I'm not here to debate whether AI is transformative. It is. The question is whether transformative equals investible, and whether valuations that ignore cash flows will eventually meet financial gravity.
Think about the contrast. OpenAI burned $8 billion last year on $13.1 billion of revenue and won't profit until at least 2029. Meanwhile, the energy midstream companies I cover routinely generate $3 billion to $8 billion in free cash flow on similar revenue levels, with 90%+ margins because they operate toll-road infrastructure that moves oil, gas, and renewables. Those companies pay dividends that grow 8-12% a year. They have pricing power - they raise prices without losing customers - because the economy cannot function without their infrastructure.
That is the difference between the real economy and the speculative economy. One produces cash. The other produces stories.

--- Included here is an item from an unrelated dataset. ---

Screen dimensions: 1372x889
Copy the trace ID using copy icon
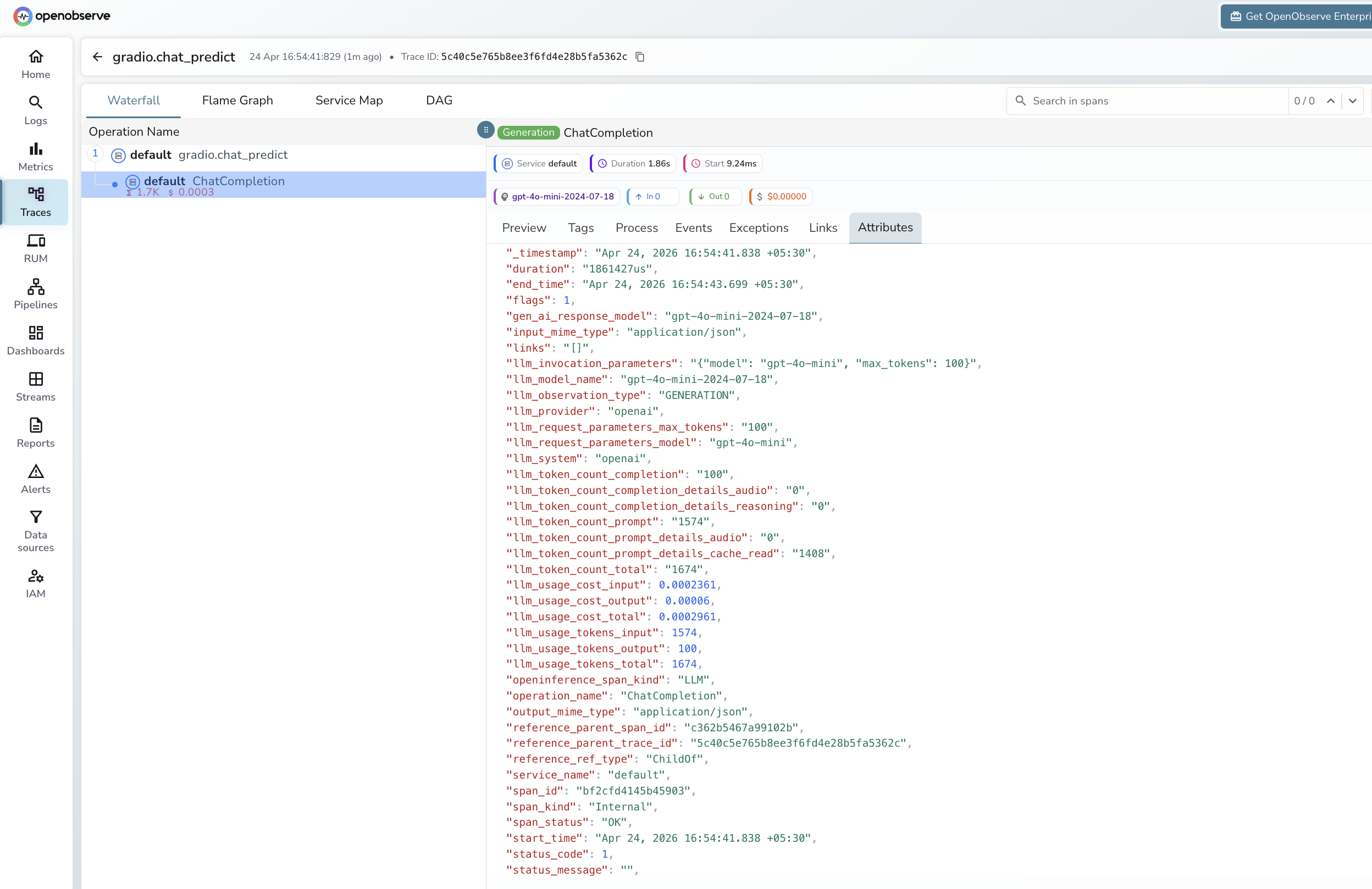click(x=640, y=57)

Both can create wealth, but only one creates wealth you can borrow against, distribute to shareholders, and compound through inflation.

The valuation gravity that always wins
SoftBank raised over $60 billion from investors to fund its OpenAI bet. It's now trying to borrow against the same position to fund further commitments. That is not a strategy - it's a leverage loop. You raise equity, you book paper gains, you try to borrow against the gains, you deploy the borrowed money into the same position. It works beautifully as long as nobody asks for collateral you can actually sell.

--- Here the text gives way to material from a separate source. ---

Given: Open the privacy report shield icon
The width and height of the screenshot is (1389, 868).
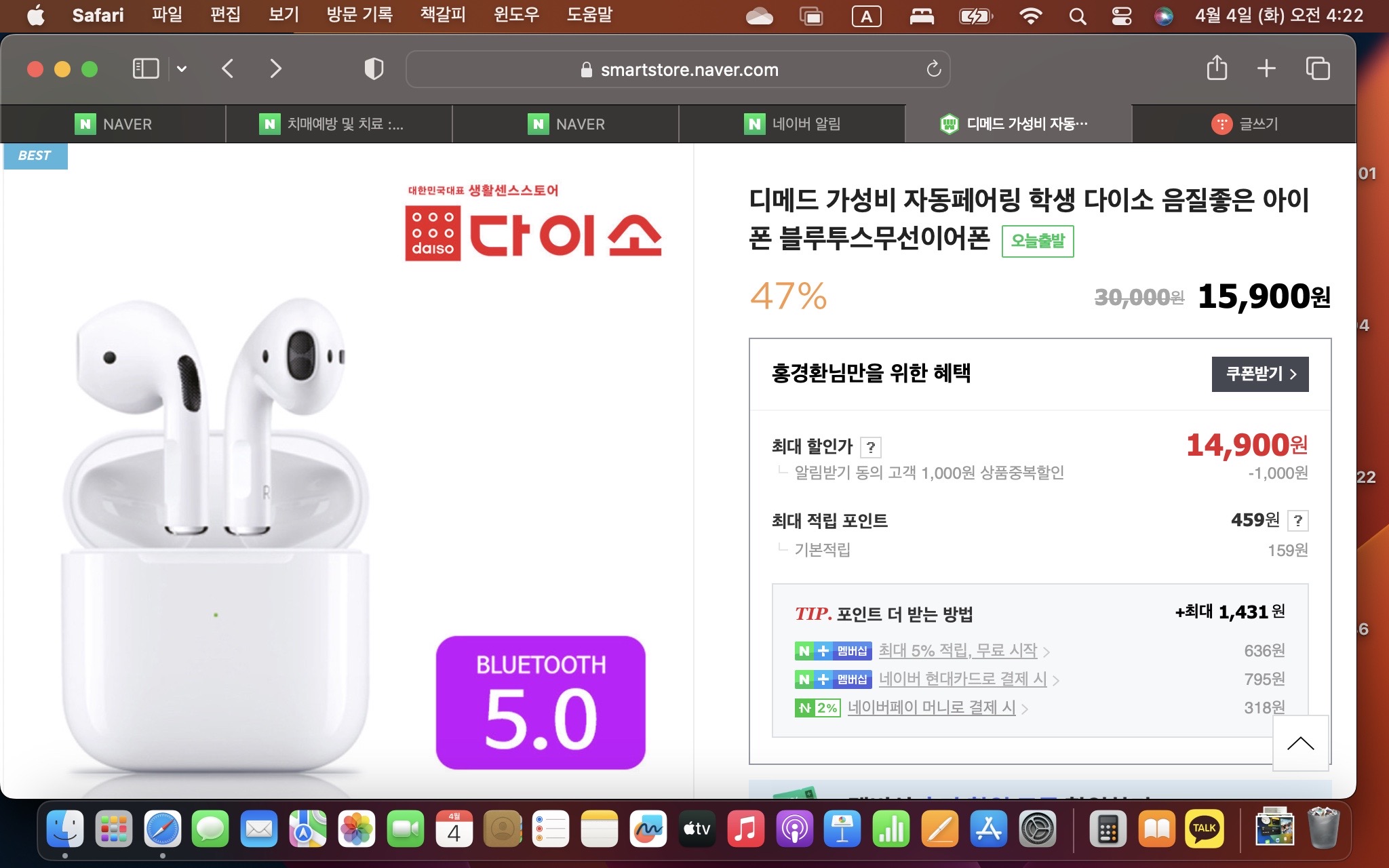Looking at the screenshot, I should point(374,68).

I've seen this pattern before. Not with AI - the technology is different - but with the structure of speculative valuations decoupling from cash generation. Private companies at absurd multiples, funded by patient capital, trying to bridge the gap to profitability with more capital. The question is always the same: does the cash flow thesis materialize before the credit thesis catches up?
In 2021, we had private companies valued at tens of billions with negative unit economics and no path to profitability. When the credit cycle tightened, the valuations collapsed. The companies didn't go away, but the multiples reset from "inevitable" to "prove it." The difference now is the scale: $852 billion is not a number. It's a civilization.
So what do you do?
I don't think the lesson here is to sell your technology stocks or declare AI a bubble. The lesson is to understand what kind of risk you're holding and make sure your portfolio contains companies that earn money in the business, not from the hope that someone else will pay more later.
If inflation runs closer to 3-4% - as I believe it will, structurally, because of deglobalization, demographics, energy transition costs, and fiscal dominance - then companies with pricing power and real cash flow become even more valuable. They can raise prices without losing customers. They can grow dividends. They can serve as collateral because their earnings are tangible, not theoretical.
That is why I focus on energy, industrials, defense, logistics, and infrastructure. These are "TOLL" stocks - companies that provide toll-road economics in sectors the economy cannot function without. They don't need to raise $122 billion to survive. They generate the cash, they pay the dividend, and they compound.
From an income and risk/reward point of view, the SoftBank stall is a reminder: valuations built on hope don't survive when credit applies discipline. The companies that do survive - the ones that produce cash, have pricing power, and pay dividends that grow through cycles - are the ones worth holding when the music stops.
I don't need OpenAI to fail for this framework to make sense. I just need credit markets to keep asking the same question they always should: what can you actually borrow against, and what cash flow backs it up?